Due to its wide distribution, no known hoards of Connecticut half dollars have ever entered the market. With most pieces sold to the general public, many surviving examples come well circulated; some have even been harshly cleaned. This has served to keep the commemorative’s value fairly high for such a relatively recent coin.
Most Connecticut halves are well struck, but the small stars may be indistinct. Wear most often shows up at the base of the tree and on the upper part of the eagle’s wing. The grades typically encountered range from AU-50 to MS-63. MS-64 examples are scarce, but MS-65 and higher grades are especially so.
While not a Top Pop coin (that honor goes to MS-68 at both NGC and PCGS, of which both companies report only one example in that grade), a Connecticut Tercentenary half in MS-67 is still scarce enough to encourage competitive demand. With PCGS registering 111 grading events at the time of writing, two examples of PCGS-certified 67s sold on eBay last month for $1,436 and $14,37 USD, respectively. David Lawrence Rare Coins handled an example in December 2018 that ultimately sold for $1,825. Just a month earlier, Legend Rare Coin Auctions sold an example for $1,469.
The situation at NGC is similar, though the reported population is smaller. With 78 grading events at MS-67, a November 2018 Heritage auction saw a specimen go for $1,200. Another example sold for $1,260 at an October 2018 Stack’s Bowers sale. However, at the August 2017 ANA U.S. Coins Signature Auction, Heritage garnered $1,527 for an NGC MS-67 Connecticut Tercentenary – a price that some NGC-certified pieces have managed to match or best over the last five years or so.
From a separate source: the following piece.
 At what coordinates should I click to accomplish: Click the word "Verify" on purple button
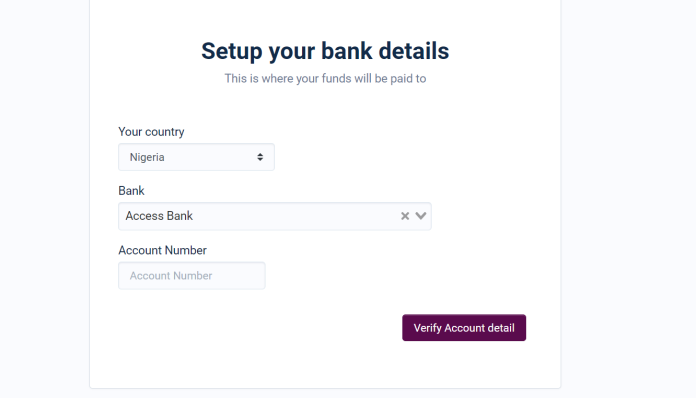[427, 328]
This means that the overall market for Mint State 67 examples of this classic commemorative still prices the coin above the at-the-time-of-writing bid of $1,175.
The Charter Oak
As fans of the 50 State Quarters program are apt to notice, the obverse of the 1935 Connecticut half dollar features the Charter Oak, an icon of Connecticut’s history as well as a symbol of the nation’s independence from Britain.
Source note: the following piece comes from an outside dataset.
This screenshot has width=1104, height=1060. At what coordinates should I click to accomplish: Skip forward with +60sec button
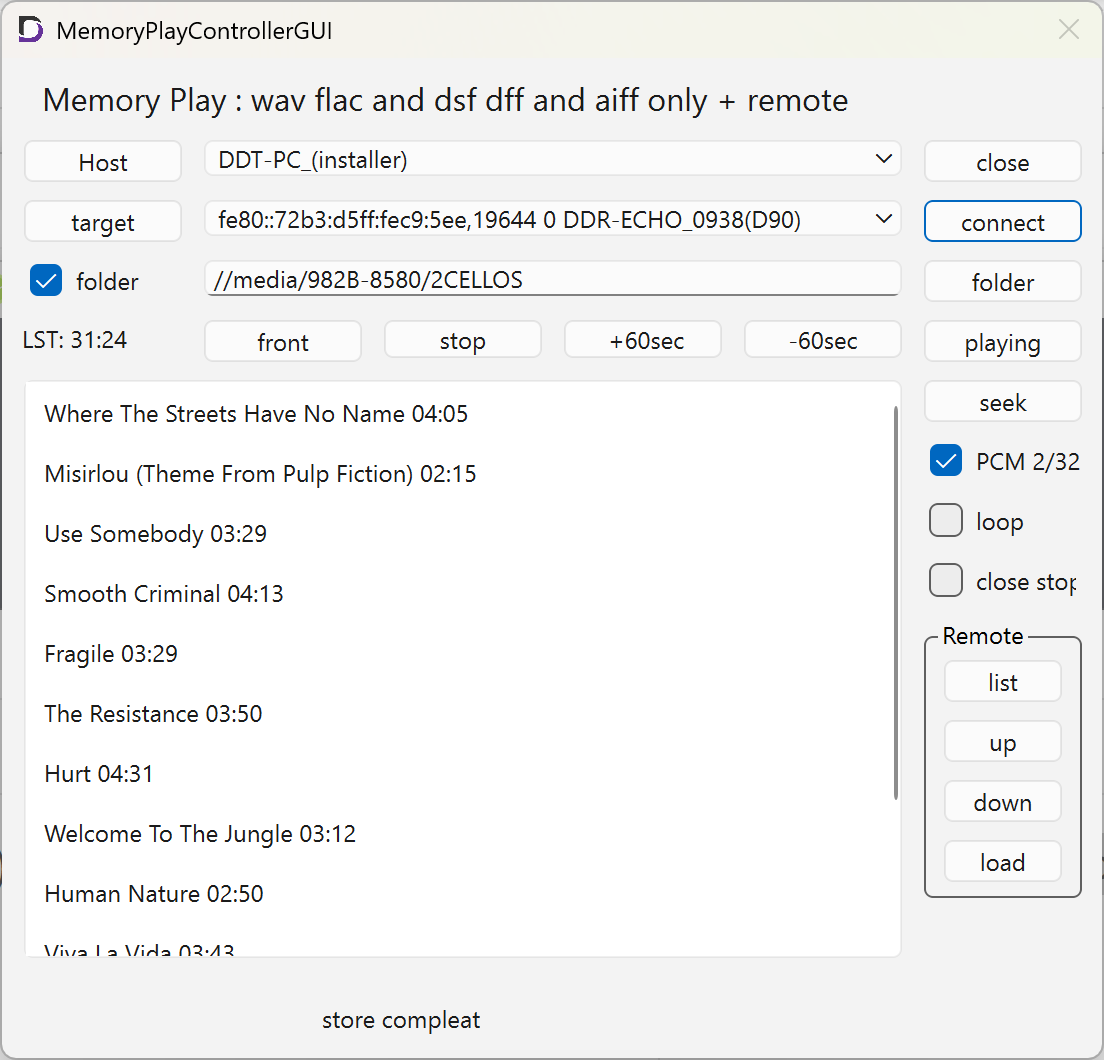coord(643,341)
When James II succeeded Charles II as the English king in 1685, James sought to consolidate the colonies of New England–who were used to a degree of freedom from royal interference–into one “dominion”. When Edmund Andros, the newly appointed governor of the Dominion of New England came to Connecticut, he demanded the colonial charter that Charles had granted in 1662 (almost three decades after the English colony was founded by John Winthrop in 1635). According to (one) legend, when Andros met with colonial authorities in Hartford to complete the literal and figurative handover of power, the charter was spirited away and hid in the trunk of the eponymous Charter Oak on Wyllys Hill.
After the tree had fallen due to a storm in 1856, the people of Hartford placed a marble monument on the spot where it had stood. And in 1935, the 300th anniversary of the founding of the colony, the United States issued both the commemorative coin and a stamp that featured renditions of the famous 1857 painting of the oak by Charles De Wolf Brownell. In the case of the silver half dollar, local Connecticut artist Henry G. Kreis–along with sculptor Paul Manship–painstakingly adapted Brownell’s depiction for the palette of a coin.
Adding to the masterful design is a stylized yet dominant eagle on the reverse, one of the finest in the entire classic commemorative series.